Newcomers to horse racing and riding may find the terminology difficult to comprehend; for example, female horses are known as fillies.
One way to distinguish a filly from male horses is the absence of penis and presence of teats; female foals will remain fillies until approximately five years of age.
Filly is a word used to refer to female horses under four years old. In racing circles, this term often refers to racehorses under five years of age – although filly can also refer to young donkeys, ponies, zebras and other forms of equidae that share its characteristics.
The term filly derives from Old Norse “fylja,” meaning to follow. Over time it became filli in Middle English and eventually shortened down to “filly,” still used today to refer to young female horses.
As they develop into mares, young fillies go through several significant transformations as they grow into women. First they become weanlings, then yearlings. Finally, they begin training for horse riding sports which helps develop both physical strength and mental agility.
Feeding young fillies healthy food is essential in the world of equine science; it will allow them to grow faster and have more energy, while good nutrition will ensure they remain disease-free and remain in top health.
Young fillies must be fed high-quality grains that are easily digested and provide enough calories for growth. Furthermore, providing them with vitamins and minerals will ensure they develop into strong individuals with robust bodies.
Colt is the term commonly used to refer to male foals that have not yet been castrated (gelded). Domesticated horses generally wait until four years old before beginning breeding activities, in order to prevent complications associated with sexual activity from developing and thus, any potential colts that remain are castrated (gelded).
Colts refer to young male animals aged five and younger that haven’t yet been castrated; this term can also refer to donkeys, mules and zebras. Young female animals under five are called fillies.
Colt is the term used to refer to male horses that have not yet been castrated at five years of age; many colts race as stallions at much younger ages than expected.
Recent studies disproved the popular notion that colts mature faster than female horses. Although studies do support this statement, it must still be acknowledged that colts do have an advantage when it comes to growth rates; especially if not gelded at an early age (which redirects growth toward different areas).
Once a female horse reaches four years of age, she becomes eligible for being designated a mare – meaning she has reached maturity and can produce foals. A mare may also be known as a broodmare and used specifically for breeding purposes.
Estrus, or the reproductive cycle of mares, typically lasts approximately 19-22 days every spring to autumn and is marked by high hormonal levels that may cause mood swings and unpredictable behavior in them. She can become cranky or difficult to handle. Therefore, during this period they should be kept stalled in a large clean stall with fresh bedding without seeing a stallion.
The term mare is commonly used to refer to adult female horses; however, some people use it for all equines regardless of gender. It is important to distinguish between mare, filly and stallion since each of these terms have specific meanings – stallion refers to an adult male horse with testicles while filly refers to young female horses.
Mares are strong yet graceful animals used for racing, dressage and show jumping – as well as companion horses due to their ability to bond deeply with their riders and form deep connections. The key to building trust with mares lies in building relationships while respecting her instinctual behaviors.
Stallions, male horses that have not been castrated, are commonly used for breeding purposes. Stallions require extensive care and attention in order to control both their libido and herd instincts as well as be trained to stand still when being stalled (caged).

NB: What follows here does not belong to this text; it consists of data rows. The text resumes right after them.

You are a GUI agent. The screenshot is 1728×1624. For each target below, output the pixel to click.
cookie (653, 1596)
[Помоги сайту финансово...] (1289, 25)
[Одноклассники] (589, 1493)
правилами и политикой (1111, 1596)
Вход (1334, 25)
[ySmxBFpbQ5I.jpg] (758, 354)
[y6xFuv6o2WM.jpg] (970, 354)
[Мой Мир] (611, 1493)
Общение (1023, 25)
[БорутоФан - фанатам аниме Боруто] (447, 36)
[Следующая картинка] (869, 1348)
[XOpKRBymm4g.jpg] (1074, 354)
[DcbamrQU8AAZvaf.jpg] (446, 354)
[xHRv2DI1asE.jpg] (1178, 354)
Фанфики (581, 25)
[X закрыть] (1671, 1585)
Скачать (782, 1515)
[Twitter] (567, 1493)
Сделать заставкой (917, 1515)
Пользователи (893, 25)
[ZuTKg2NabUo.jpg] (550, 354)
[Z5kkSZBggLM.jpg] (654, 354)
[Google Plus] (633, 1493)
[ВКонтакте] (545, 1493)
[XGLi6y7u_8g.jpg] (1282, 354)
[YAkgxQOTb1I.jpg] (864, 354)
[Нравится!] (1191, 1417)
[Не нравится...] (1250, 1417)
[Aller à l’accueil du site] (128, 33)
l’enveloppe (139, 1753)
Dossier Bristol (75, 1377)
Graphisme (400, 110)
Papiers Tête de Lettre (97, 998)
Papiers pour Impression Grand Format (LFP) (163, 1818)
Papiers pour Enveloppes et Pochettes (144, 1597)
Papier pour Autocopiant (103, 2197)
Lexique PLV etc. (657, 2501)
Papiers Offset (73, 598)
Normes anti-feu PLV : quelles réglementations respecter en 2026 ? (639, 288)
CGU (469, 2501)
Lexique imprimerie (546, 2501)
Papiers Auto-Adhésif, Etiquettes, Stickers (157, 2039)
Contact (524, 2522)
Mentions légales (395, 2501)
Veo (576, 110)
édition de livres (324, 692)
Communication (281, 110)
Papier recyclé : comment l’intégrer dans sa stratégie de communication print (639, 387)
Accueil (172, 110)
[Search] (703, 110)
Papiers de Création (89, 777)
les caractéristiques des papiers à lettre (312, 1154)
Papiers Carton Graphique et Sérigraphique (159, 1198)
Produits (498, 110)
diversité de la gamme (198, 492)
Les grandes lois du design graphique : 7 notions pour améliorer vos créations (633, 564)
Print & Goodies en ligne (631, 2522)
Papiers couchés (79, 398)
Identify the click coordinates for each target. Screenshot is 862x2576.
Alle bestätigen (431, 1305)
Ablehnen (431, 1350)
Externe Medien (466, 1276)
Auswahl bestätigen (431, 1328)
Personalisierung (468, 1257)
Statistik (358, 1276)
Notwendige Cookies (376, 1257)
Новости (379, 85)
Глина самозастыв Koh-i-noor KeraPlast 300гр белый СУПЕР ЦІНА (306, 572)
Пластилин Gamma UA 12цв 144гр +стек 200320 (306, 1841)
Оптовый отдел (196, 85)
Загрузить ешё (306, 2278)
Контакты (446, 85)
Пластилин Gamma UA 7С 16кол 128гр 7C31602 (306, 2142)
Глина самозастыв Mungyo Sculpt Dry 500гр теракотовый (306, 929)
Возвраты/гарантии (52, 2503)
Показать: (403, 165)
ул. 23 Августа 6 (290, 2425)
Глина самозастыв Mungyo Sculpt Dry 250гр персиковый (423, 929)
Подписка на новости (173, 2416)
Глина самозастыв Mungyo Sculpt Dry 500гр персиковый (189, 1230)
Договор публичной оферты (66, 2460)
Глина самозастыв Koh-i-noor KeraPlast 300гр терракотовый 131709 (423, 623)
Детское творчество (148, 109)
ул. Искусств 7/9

Owners of stallions must pay an annual stud fee, giving one mare per season breeding rights. A stallion’s temperament varies based on genetics and training; its herd-oriented instinct can cause aggressive behaviors among other horses or towards humans.
Stallions tend to compete among themselves for dominance among herds of mares and their women breeders, and can become aggressive toward other animals in domestic settings such as dogs and cats. Due to this tendency, many stallions are kept in stalls where they only see and smell other horses through a grille or bar that divides stalls.
Girls who work with horses develop leadership skills by being responsible for the wellbeing of an 1,200 pound animal. They learn to negotiate and de-escalate horse behaviors like biting and kicking without increasing the risks involved. Riding horses also develops assertiveness and confidence among riders that help resist messages about diet culture that seek to profit off girls’ body dissatisfaction.